Build a handshake response to send to the client.

key comes from check_request().

websockets.handshake.check_response(get_header, key)[source]

Check a handshake response received from the server.

key comes from build_request().

If the handshake is valid, this function returns None.

Otherwise, it raises an InvalidHandshake exception.

This function doesn’t verify that the response is an HTTP/1.1 or higher response with a 101 status code. These controls are the responsibility of the caller.

Data transfer

The websockets.framing module implements data framing as specified in section 5 of RFC 6455.

It deals with a single frame at a time. Anything that depends on the sequence of frames is implemented in websockets.protocol.

class websockets.framing.Frame(fin, opcode, data)
data

Alias for field number 2

fin

Alias for field number 0

opcode

Alias for field number 1

websockets.framing.read_frame(reader, mask)[source]

Read a WebSocket frame and return a Frame object.

reader is a coroutine taking an integer argument and reading exactly this number of bytes, unless the end of file is reached.

mask is a bool telling whether the frame should be masked, ie. whether the read happens on the server side.

This function validates the frame before returning it and raises WebSocketProtocolError if it contains incorrect values.

websockets.framing.write_frame(frame, writer, mask)[source]

Write a WebSocket frame.

frame is the Frame object to write.

writer is a function accepting bytes.

mask is a bool telling whether the frame should be masked, ie. whether the write happens on the client side.

This function validates the frame before sending it and raises WebSocketProtocolError if it contains incorrect values.

websockets.framing.parse_close(data)[source]

Parse the data in a close frame.

Return (code, reason) when code is an int and reason a str.

Raise WebSocketProtocolError or UnicodeDecodeError if the data is invalid.

websockets.framing.serialize_close(code, reason)[source]

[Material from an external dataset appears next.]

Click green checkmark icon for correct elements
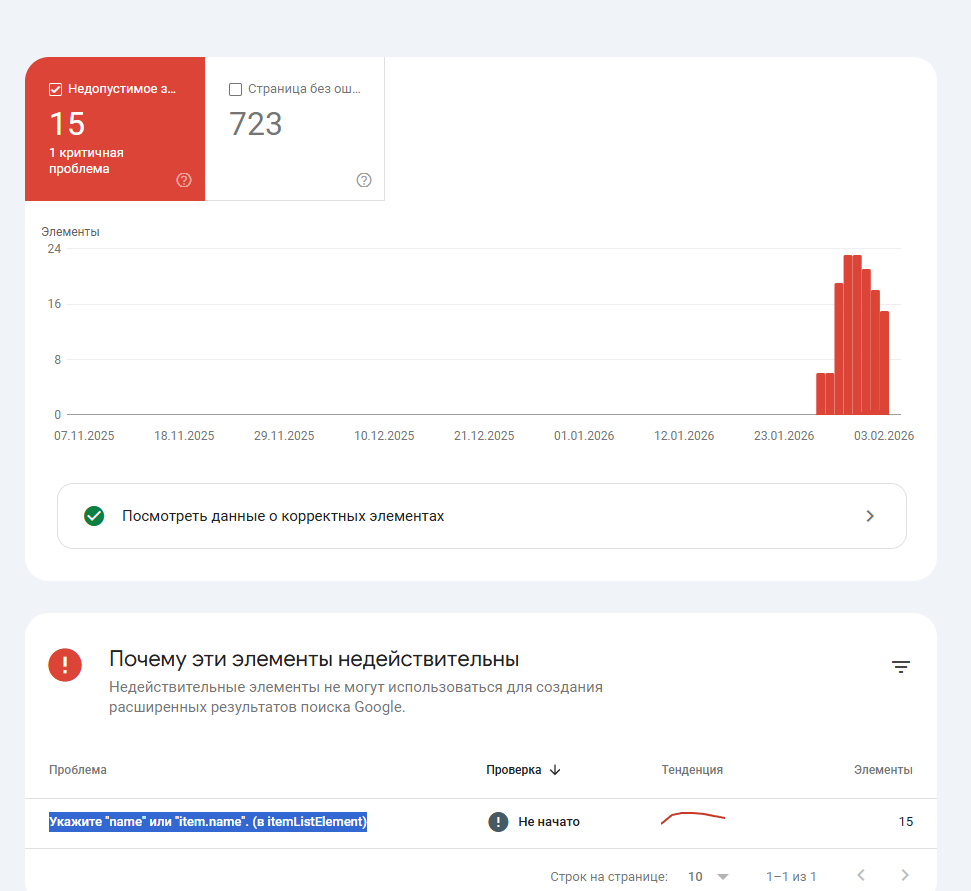Screen dimensions: 971x891 94,516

Serialize the data for a close frame.

This is the reverse of parse_close().

URI parser

The websockets.uri module implements parsing of WebSocket URIs according to section 3 of RFC 6455.

websockets.uri.parse_uri(uri)[source]

This function parses and validates a WebSocket URI.

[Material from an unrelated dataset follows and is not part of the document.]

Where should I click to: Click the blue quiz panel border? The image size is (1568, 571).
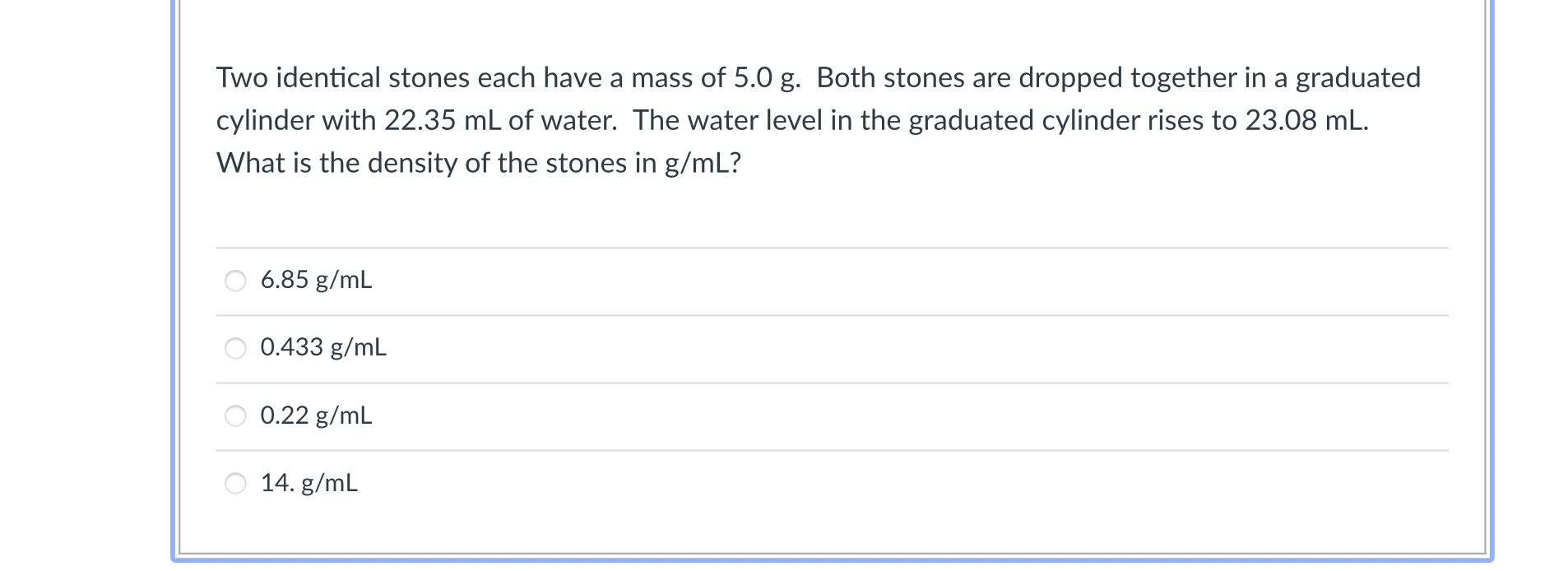[174, 288]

If the URI is valid, it returns a namedtuple (secure, host, port, resource_name)

Otherwise, it raises an InvalidURI exception.

Utilities

The websockets.http module provides HTTP parsing functions. They’re merely adequate for the WebSocket handshake messages. They’re used by the sample client and servers.

These functions cannot be imported from websockets; they must be imported from websockets.http.

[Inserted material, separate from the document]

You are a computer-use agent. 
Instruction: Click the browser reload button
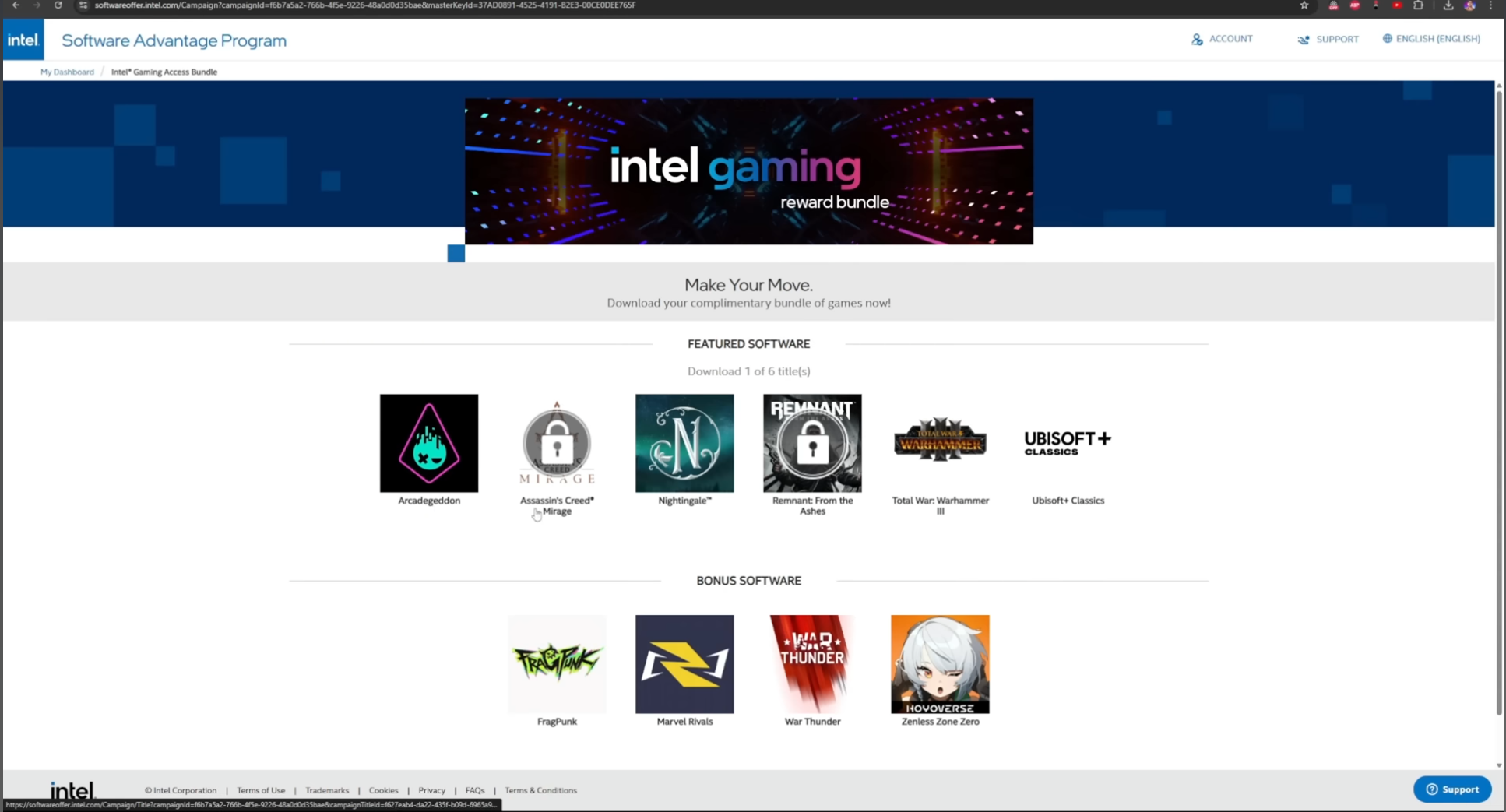(x=58, y=5)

websockets.http.read_request(stream)[source]

Read an HTTP/1.1 request from stream.

Return (path, headers) where path is a str and headers is a Message; path isn’t URL-decoded.

Raise an exception if the request isn’t well formatted.

The request is assumed not to contain a body.

websockets.http.read_response(stream)[source]

Read an HTTP/1.1 response from stream.

Return (status, headers) where status is a int and headers is a Message.

Raise an exception if the request isn’t well formatted.

The response is assumed not to contain a body.

Changelog

2.1

  • Added host, port and secure attributes on protocols.
  • Added support for providing and checking Origin.

2.0

  • Backwards-incompatible API change: send(), ping() and pong() are coroutines. They used to be regular functions.
  • Add flow control.

1.0

  • Initial public release.

Limitations

Subprotocols and Extensions aren’t implemented. Few subprotocols and no extensions are registered at the time of writing.

License

Copyright (c) 2013-2014 Aymeric Augustin.
All rights reserved.

Redistribution and use in source and binary forms, with or without
modification, are permitted provided that the following conditions are met:

    * Redistributions of source code must retain the above copyright notice,
      this list of conditions and the following disclaimer.
    * Redistributions in binary form must reproduce the above copyright notice,
      this list of conditions and the following disclaimer in the documentation
      and/or other materials provided with the distribution.
    * Neither the name of websockets nor the names of its contributors may
      be used to endorse or promote products derived from this software without
      specific prior written permission.